Hey, how fun! I got an email from a reader in Great Britian who is trying to make the Easy Cheese Ball that I recently blogged about, but doesn’t know what ranch dressing is. It’s a small world because of the internet, and I guess I didn’t take into account that not everyone lives “out west” with me, where ranch dressing rules supreme!
Well, no worries dear-love. You can make your own!
Ranch dressing—American’s favorite—has taken its place with “Mom, home and apple pie”. Every restaurant serves it. Ranch dressing is hard to criticize since everybody loves it, especially kids.
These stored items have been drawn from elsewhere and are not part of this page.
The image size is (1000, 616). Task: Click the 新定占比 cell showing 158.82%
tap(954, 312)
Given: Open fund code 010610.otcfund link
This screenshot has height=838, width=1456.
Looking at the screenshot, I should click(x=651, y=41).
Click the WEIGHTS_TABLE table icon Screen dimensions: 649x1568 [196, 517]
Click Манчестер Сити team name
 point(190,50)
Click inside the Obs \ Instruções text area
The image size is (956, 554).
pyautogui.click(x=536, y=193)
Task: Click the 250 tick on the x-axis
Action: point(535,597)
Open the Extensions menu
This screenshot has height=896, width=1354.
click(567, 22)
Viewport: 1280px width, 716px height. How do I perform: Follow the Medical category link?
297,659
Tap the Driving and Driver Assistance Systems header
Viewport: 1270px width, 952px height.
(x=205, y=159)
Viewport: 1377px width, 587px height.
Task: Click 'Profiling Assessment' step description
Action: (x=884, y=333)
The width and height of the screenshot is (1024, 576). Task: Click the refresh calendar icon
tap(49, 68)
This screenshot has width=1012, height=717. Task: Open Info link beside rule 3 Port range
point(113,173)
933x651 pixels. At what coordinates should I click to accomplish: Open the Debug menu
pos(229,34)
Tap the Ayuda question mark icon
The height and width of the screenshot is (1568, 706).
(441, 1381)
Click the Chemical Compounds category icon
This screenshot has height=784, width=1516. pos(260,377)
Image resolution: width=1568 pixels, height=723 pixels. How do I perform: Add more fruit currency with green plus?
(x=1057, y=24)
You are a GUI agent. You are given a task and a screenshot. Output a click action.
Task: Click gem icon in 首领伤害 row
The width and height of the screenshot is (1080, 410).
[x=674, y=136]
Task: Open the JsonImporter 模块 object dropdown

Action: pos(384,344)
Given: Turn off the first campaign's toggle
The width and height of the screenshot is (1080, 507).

But, grocery store ranch dressing has its serious drawbacks. Have you taken a look at the ingredients? Sugar and MSG are very high on the list! MSG has been linked to asthma, headaches, and heart irregularities, and is destructive to brain cells. Sugar makes you eat more than you need, and forms cavities and breaks down health in general.
Ah, do we have to give up our beloved ranch dressing?
No, no, no. Just make it yourself out of healthy ingredients! This recipe is so good that the kids didn’t even see a difference. You won’t miss the MSG or sugar, either. For complete enjoyment, fill an empty ranch dressing bottle with your new homemade version to keep the skeptical happy. Keeps in refrigerator for as long as buttermilk stays good, 3 weeks or more. But, believe me, they will eat it up long before that!
Healthy Ranch Dressing
Takes just 2 minutes to stir up!
In a bowl, whisk together:
1/2 cup mayonnaise
1/2 cup buttermilk
1 tsp. dried parsley (or 2 tsp. fresh parsley, finely minced)
1/2 tsp. onion powder
1/2 tsp. granulated garlic
optional: 1 teaspoon fresh dill weed, minced
For complete enjoyment, fill an empty ranch dressing bottle with your new homemade version. Keeps in refrigerator for as long as buttermilk stays good, 2 weeks or more.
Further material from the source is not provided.